What is expected
Search the material below for the string "agent" and list each line that holds it.
** Data provided follows **
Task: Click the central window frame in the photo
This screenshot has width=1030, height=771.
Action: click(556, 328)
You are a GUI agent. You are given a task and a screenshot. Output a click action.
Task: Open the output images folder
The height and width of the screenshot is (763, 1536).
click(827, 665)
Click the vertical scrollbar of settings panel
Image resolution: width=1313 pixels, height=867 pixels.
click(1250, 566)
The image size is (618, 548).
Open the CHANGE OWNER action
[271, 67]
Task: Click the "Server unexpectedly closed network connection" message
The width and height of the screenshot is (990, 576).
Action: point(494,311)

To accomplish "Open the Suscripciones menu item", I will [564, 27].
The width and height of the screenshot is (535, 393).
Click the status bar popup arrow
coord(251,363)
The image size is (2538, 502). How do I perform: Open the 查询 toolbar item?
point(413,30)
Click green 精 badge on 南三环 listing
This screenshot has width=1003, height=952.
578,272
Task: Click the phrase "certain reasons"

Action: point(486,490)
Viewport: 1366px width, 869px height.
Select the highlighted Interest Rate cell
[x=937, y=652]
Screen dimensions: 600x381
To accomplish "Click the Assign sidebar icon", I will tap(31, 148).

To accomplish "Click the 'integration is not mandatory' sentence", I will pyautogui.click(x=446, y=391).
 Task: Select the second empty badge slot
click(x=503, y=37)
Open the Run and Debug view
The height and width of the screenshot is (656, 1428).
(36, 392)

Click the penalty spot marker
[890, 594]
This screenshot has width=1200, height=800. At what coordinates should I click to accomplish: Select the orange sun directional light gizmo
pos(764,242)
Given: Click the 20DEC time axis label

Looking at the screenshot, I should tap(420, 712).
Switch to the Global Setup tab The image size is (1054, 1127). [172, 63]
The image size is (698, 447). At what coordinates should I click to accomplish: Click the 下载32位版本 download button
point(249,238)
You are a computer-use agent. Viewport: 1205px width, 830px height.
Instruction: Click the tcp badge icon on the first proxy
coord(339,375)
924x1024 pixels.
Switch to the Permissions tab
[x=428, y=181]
** End of Data provided **
Task result
You are a GUI agent. You are given a task and a screenshot. Output a click action.
You are a computer-use agent. Viewport: 1205px width, 830px height.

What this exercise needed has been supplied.